WHAT TO WORK ON – Extract, exactly and without pictures, every line from the one that includes "Go to previous stock with left arrow" through the final line of the material below.

INFORMATION SUPPLIED –
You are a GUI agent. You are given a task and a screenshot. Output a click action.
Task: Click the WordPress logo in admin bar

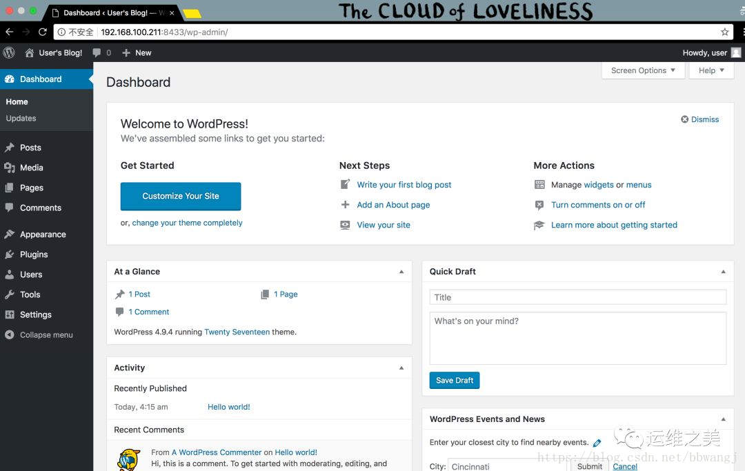click(9, 52)
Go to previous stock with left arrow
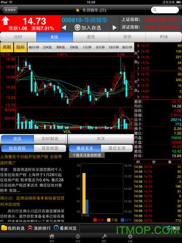This screenshot has height=243, width=182. (x=64, y=28)
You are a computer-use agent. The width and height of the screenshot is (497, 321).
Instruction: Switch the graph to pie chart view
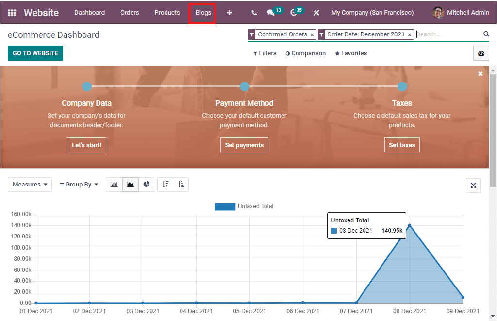147,185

ANSWER SECTION –
Go to previous stock with left arrow
This screenshot has height=243, width=182. (x=64, y=28)
You are a computer-use agent. The width and height of the screenshot is (497, 321).
Instruction: Switch the graph to pie chart view
147,185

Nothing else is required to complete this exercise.